Tragedy Serves as Reminder to be Safe When Hiking

We have some sad news to report out of the Grand Canyon… a hiker lost his life on the Tanner Trail on Sunday. No word as to the cause of death yet, but two other hikers who passed him reported that he appeared exhausted and in distressed. Despite pleas from the hikers that he join them and hike down to the river, the man, who had abandoned his pack earlier, told them that he wanted to continue up the trail.

He was found in a wash just above Tanner Beach. Rangers on-scene confirmed that the body matched the description of the hiker that the backpackers encountered on Friday. The body was prepared for transport then flown to the South Rim by helicopter and transferred to the Coconino County Medical Examiner. You can read the full report below.

Often, it takes a tragedy like this to remember that taking simple precautions could mean the difference between life and death when out and about hiking.

Here are a few simple things to keep in mind…

  • Hiking alone can be appealing, but as a general rule, it’s always better to hike with someone else. If that’s not an option, make sure you have a plan in place. And make sure someone knows where you’re going.
  • Stay in tune with your body. Thirst is a poor indicator of fluid requirement. If you’re thirsty chances are you’re already dehydrated. Be sure to drink water regularly.
  • If you run out of water, rest in the shade until sunset and travel at night. If you must travel during the day, go from shady spot to shady spot.
  • Shade your head with a hat or bandanna.

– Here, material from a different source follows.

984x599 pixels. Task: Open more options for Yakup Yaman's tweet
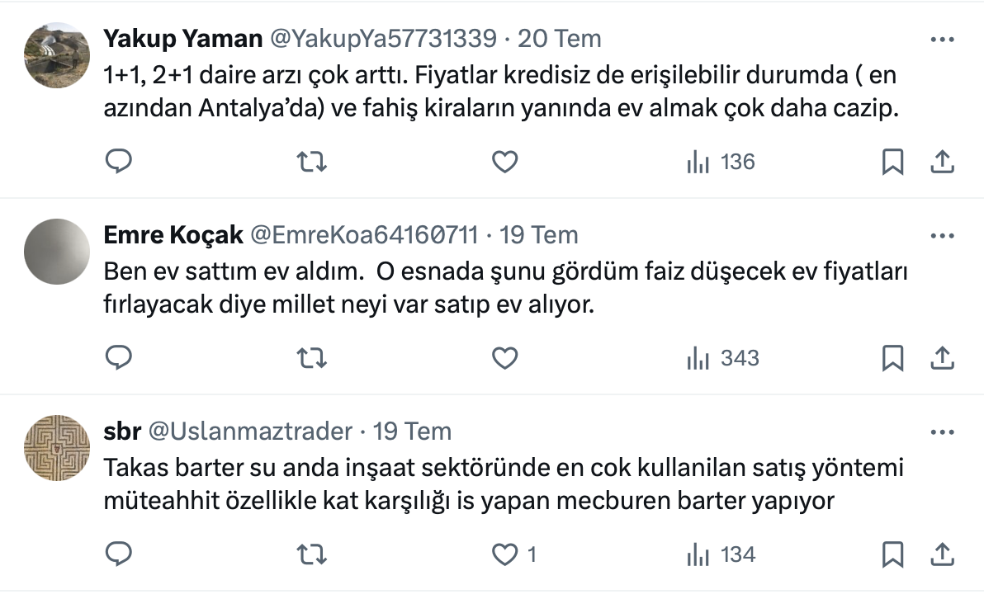click(942, 39)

Lastly, remember even if you’re embarking on an easy hike, there are several things that you should always carry with you:

  • Topographical map (sealed in a plastic bag)
  • Pen and paper
  • Whistle
  • Waterproof matches
  • First-aid kit
  • Pocket knife or multitool
  • Extra clothing
  • Sunscreen
  • Sunglasses
  • Water (a gallon a day is the general rule, but if you’re hiking the desert in the summer — something that is strongly discouraged — you’ll need at least double that amound)
  • Compass
  • GPS device
  • Fire starter or tinder kit
  • Pocket flashlight (with spare batteries)
  • Extra food
  • Space blanket
  • Insect repellent

Grand Canyon, Ariz. – Mid-morning on Sunday, August 28, a ranger at the Mather Campground on the South Rim of Grand Canyon National Park received a report of a hiker possibly in distress on the Tanner Trail.

The reporting party, a pair of backpackers, told the ranger they ran into a hiker on the Tanner Trail on Friday, August 26, who appeared to be exhausted and had abandoned his pack further down the trail. The pair, who were also feeling heat-stressed, provided the hiker with additional water and told him they didn’t think he could make it out. They urged him to go with them down to the river. He refused, saying he wanted to continue up the trail. On their way to the river, the pair passed the man’s abandoned pack.

On Saturday as the pair began their return journey, they again passed the abandoned pack, took note of the permit information, and looked for the distressed hiker as they continued to their next campsite. They were carrying an extra gallon of water in case they ran into him again.

On Sunday, they finished their backpacking trip without again seeing the distressed hiker. Concerned for his welfare, the pair reported their encounter with the hiker as soon as they returned to the rim.

After receiving the report and determining that the hiker’s car was still parked at the trailhead, rangers called for the park’s helicopter to fly the Tanner Trail in an effort to quickly locate the distressed hiker; and at approximately 10:45 a.m., the helicopter’s crew reported spotting a body in a wash just above Tanner Beach. Rangers on-scene confirmed that the body matched the description of the hiker that the backpackers encountered on Friday.

The body was prepared for transport then flown to the South Rim by helicopter and transferred to the Coconino County Medical Examiner.

Flickr pic by Al_HikeAZ

2 Comments

Filed under Eco Issues, Hiking

2 responses to “Tragedy Serves as Reminder to be Safe When Hiking

  1. Dehydration affects judgment and leads to bad decisions. A hiking partner can recognize the impairment and help you when you don’t realize that you are making poor choices. In the heat of the Canyon, replenishing electrolytes is also critical. As you sweat you are dehydrating and losing electrolytes. If you only drink water and don’t replace electrolytes you will experience hyponatremia. The symptoms of heat exhaustion and hyponatremia are very similar and make diagnosis and treatment difficult.

    Thanks for honoring me with the use of this photo of Erin Frazier on the Thunder River trail. That little tinaja had dried up when we went back across this section of the esplanade just two days later.

  2. Sue

    When you are the one in distress you often do not know it until it is too late…so sad!